— Goal of the exercise —
Output consists of the line that contains "Given: Open the" plus every later line of the material below, each one duplicated exactly.

▼▼▼

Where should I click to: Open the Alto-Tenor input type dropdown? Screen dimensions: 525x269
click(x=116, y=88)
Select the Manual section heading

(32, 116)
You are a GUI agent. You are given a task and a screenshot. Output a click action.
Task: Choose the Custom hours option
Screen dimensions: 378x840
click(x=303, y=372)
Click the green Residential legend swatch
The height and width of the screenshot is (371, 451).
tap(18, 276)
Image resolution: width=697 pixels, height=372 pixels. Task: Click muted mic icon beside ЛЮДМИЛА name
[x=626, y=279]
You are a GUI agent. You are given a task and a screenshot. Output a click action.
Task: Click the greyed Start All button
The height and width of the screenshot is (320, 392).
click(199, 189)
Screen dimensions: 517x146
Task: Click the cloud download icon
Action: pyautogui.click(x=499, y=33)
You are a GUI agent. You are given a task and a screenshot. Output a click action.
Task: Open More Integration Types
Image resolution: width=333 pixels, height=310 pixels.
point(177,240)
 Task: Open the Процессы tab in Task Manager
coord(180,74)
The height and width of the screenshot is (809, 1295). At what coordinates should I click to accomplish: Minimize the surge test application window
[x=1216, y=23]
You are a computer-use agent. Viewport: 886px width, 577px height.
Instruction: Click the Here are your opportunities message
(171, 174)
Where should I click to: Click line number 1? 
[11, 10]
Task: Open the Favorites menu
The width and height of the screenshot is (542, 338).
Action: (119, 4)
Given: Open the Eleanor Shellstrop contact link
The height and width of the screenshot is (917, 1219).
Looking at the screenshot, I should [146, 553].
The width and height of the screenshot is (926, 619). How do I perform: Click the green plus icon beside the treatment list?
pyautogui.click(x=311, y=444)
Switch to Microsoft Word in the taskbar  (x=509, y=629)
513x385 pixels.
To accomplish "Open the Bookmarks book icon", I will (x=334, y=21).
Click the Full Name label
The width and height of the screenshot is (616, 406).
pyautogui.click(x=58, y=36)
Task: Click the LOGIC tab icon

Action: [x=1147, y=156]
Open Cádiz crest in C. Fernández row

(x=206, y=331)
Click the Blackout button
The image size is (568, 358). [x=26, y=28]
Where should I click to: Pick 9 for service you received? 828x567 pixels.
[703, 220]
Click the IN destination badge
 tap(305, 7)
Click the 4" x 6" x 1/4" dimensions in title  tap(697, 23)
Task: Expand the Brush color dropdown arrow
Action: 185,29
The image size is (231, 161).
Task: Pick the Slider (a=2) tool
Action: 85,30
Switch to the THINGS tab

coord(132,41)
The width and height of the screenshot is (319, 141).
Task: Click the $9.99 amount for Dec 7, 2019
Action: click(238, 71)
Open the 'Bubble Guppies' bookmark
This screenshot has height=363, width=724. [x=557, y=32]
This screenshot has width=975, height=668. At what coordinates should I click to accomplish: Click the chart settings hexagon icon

▲▲▲

— Solution for this problem —
Given: Open the Eleanor Shellstrop contact link
The height and width of the screenshot is (917, 1219).
Looking at the screenshot, I should [146, 553].
The width and height of the screenshot is (926, 619). How do I perform: Click the green plus icon beside the treatment list?
pyautogui.click(x=311, y=444)
Switch to Microsoft Word in the taskbar  (x=509, y=629)
513x385 pixels.
To accomplish "Open the Bookmarks book icon", I will (x=334, y=21).
Click the Full Name label
The width and height of the screenshot is (616, 406).
pyautogui.click(x=58, y=36)
Task: Click the LOGIC tab icon

Action: [x=1147, y=156]
Open Cádiz crest in C. Fernández row

(x=206, y=331)
Click the Blackout button
The image size is (568, 358). [x=26, y=28]
Where should I click to: Pick 9 for service you received? 828x567 pixels.
[703, 220]
Click the IN destination badge
 tap(305, 7)
Click the 4" x 6" x 1/4" dimensions in title  tap(697, 23)
Task: Expand the Brush color dropdown arrow
Action: 185,29
The image size is (231, 161).
Task: Pick the Slider (a=2) tool
Action: 85,30
Switch to the THINGS tab

coord(132,41)
The width and height of the screenshot is (319, 141).
Task: Click the $9.99 amount for Dec 7, 2019
Action: click(238, 71)
Open the 'Bubble Guppies' bookmark
This screenshot has height=363, width=724. [x=557, y=32]
This screenshot has width=975, height=668. At what coordinates should I click to accomplish: Click the chart settings hexagon icon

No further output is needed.